En 2013, le scandale de la viande de cheval dans des lasagnes avait défrayé la chronique. Environ 750  tonnes de viande frauduleuse avaient ainsi été écoulées dans treize pays différents par l’entreprise agroalimentaire Spanghero, sous couvert de bœuf européen, grâce à un simple changement d’étiquettes. Cela aurait pu être évité grâce à la blockchain.

La blockchain est une technologie de stockage et de transmission de données sécurisée et décentralisée. Chaque information et chaque transaction sont copiées sur tous les nœuds de la chaine, de façon perpétuelle et avec l’accord de tous les participants. Pour pirater une telle base d’informations, il faudrait hacker au moins 51 % des nœuds de la blockchain, ce qui, aujourd’hui, est suffisamment difficile pour être présenté comme impossible la plupart du temps. Si l’usage le plus courant qui en est fait est celui de la cryptomonnaie, la blockchain peut également être utilisée pour les assurances, les banques, et même l’agroalimentaire.

C’est le pas qu’a franchi Carrefour en 2018, en se dotant d’une blockchain pour garantir la traçabilité de son poulet d’Auvergne. En amont, les partenaires du groupe disposent d’informations fiables sur les produits qu’ils vont proposer; en aval, les consommateurs peuvent suivre le parcours du produit étape par étape grâce à un QR code. Carrefour peut ainsi se vanter d’un « système innovant qui garantit aux consommateurs une traçabilité complète des produits et davantage de transparence vis-à-vis des consommateurs ».

 

Du poulet à l’or, il n’y a qu’un pas 

Beaucoup de consommateurs la partagent cette exigence, y compris dans le monde du luxe.

C’est encore plus le cas lorsque certains produits peuvent être issus de zones de guerre. Les Émirats Arabes Unis se trouvent justement confrontés à cette problématique : actuellement deuxième plaque tournante du commerce mondial de l’or, ils sont accusés de laisser vendre de l’or issu de la contrebande en provenance de zones de conflits africaines.
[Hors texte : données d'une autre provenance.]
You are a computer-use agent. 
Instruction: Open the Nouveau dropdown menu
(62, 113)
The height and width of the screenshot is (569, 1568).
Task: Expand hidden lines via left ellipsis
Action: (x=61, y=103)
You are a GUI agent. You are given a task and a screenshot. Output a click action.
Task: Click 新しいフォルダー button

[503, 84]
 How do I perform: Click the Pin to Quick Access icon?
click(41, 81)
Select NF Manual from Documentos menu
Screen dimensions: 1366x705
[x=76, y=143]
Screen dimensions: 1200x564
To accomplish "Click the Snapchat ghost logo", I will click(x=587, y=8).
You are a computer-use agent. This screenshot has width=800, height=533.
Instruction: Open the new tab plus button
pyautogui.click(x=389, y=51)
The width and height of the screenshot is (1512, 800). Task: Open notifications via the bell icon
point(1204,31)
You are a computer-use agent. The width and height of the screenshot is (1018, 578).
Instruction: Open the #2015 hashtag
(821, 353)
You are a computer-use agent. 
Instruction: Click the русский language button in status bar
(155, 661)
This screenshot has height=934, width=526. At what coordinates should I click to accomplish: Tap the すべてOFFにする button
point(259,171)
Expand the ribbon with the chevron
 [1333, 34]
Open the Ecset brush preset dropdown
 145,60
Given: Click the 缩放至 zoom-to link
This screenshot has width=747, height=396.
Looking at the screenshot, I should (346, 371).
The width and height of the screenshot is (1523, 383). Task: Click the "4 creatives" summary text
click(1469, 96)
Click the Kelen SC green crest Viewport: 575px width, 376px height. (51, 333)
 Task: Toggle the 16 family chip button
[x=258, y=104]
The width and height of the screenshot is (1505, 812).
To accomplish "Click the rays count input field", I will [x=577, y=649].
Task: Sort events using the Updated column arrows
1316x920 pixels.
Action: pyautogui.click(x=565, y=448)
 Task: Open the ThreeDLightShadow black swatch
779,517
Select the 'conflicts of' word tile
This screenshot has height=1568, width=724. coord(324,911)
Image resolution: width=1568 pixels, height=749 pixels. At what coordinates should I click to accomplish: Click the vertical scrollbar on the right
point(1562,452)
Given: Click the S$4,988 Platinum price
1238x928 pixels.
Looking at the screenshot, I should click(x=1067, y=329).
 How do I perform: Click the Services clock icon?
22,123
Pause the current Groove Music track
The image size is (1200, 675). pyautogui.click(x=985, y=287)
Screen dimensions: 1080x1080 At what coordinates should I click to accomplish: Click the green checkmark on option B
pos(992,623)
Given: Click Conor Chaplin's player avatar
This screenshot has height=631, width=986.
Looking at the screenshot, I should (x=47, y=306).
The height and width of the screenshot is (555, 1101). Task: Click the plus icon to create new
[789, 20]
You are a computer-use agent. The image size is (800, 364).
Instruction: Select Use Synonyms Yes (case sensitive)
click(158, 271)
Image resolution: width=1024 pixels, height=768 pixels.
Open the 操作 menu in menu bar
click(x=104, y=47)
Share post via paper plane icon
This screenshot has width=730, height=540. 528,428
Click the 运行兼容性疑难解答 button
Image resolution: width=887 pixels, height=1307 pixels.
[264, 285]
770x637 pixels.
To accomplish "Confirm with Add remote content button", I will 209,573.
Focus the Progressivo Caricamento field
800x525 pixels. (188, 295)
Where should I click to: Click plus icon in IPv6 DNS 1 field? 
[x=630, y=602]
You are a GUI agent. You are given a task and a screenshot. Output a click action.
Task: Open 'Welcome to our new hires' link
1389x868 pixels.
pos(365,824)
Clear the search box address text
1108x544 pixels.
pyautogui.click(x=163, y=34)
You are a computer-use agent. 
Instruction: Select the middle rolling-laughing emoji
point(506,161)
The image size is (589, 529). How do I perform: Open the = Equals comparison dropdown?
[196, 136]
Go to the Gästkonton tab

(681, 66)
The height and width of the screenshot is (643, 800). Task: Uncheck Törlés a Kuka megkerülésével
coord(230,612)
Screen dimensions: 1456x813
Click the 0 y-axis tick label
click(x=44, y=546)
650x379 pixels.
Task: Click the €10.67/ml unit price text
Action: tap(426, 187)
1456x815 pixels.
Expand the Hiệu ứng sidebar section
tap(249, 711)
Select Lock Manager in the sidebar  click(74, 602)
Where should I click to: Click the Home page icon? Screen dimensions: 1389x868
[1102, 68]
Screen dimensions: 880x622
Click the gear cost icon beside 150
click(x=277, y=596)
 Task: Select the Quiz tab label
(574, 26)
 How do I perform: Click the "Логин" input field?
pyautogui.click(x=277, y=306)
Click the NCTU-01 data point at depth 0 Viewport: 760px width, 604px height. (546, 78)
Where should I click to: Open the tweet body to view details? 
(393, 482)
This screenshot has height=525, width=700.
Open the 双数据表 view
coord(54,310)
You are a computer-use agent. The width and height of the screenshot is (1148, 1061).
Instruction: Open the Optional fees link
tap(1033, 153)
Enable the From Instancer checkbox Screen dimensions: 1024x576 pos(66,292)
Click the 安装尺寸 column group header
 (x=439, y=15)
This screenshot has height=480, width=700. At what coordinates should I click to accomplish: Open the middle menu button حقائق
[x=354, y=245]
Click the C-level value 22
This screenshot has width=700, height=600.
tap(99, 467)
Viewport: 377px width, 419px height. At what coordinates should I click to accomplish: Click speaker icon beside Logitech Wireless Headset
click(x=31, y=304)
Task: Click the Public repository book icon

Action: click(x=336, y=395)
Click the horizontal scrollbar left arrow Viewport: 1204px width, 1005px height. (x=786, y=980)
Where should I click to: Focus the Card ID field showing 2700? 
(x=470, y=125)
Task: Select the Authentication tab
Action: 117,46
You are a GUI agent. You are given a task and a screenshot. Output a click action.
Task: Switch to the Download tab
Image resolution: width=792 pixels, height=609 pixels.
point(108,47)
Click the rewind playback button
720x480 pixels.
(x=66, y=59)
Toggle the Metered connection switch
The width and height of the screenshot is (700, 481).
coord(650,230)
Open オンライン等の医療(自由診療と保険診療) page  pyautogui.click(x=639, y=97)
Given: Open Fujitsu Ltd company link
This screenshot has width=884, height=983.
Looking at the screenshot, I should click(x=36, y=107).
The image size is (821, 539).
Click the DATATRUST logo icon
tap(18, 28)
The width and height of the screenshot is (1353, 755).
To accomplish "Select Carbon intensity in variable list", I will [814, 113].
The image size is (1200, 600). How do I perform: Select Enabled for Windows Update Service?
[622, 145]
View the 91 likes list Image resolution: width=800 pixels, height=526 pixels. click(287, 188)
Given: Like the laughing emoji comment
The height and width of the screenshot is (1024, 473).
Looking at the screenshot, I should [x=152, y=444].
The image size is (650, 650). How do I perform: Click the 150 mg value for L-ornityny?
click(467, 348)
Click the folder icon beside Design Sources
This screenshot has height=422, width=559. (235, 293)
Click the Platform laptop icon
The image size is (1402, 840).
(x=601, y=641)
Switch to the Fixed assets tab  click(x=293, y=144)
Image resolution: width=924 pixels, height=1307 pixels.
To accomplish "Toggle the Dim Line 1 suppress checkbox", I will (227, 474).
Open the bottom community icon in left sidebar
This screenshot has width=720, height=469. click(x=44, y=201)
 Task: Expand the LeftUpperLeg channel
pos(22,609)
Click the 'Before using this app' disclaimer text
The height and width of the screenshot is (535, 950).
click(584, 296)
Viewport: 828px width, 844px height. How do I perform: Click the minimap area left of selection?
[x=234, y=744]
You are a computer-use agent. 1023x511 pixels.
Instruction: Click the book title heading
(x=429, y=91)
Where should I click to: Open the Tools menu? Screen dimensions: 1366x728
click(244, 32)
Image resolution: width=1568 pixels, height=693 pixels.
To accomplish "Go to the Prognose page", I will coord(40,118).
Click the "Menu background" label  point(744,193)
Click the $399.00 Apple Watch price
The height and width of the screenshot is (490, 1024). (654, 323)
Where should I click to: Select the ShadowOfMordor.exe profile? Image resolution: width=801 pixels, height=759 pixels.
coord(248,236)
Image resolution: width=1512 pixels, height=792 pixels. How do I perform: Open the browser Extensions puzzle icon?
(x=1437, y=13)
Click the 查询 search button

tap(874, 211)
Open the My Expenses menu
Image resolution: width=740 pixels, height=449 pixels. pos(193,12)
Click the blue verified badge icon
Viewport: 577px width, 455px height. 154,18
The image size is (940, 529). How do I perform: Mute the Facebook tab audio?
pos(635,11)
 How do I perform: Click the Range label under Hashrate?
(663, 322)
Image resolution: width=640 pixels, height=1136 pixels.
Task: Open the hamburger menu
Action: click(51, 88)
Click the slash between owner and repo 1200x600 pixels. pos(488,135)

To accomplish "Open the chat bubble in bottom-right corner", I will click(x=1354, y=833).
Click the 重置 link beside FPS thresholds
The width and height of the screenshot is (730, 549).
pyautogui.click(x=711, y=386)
Afin de garantir la traçabilité du précieux minerai, le pays s’est lancé dans l’aventure blockchain. La société mixte Primera Gold DRC SA permet désormais de tracer toutes les transactions réalisées dans le cadre du marché RDC/Émirats sur l’or issu de l’exploitation artisanale, ce qui représente 15 tonnes d’or et un milliard de dollars.

Joseph Kazibaziba, son directeur, explique :

« Le fonds passera par notre système bancaire et mettra fin au brassage incontrôlé du cash dans la province du Sud-Kivu ».

Plus de 350 kg d’or équitable ont ainsi pu être exportés depuis son lancement en janvier dernier.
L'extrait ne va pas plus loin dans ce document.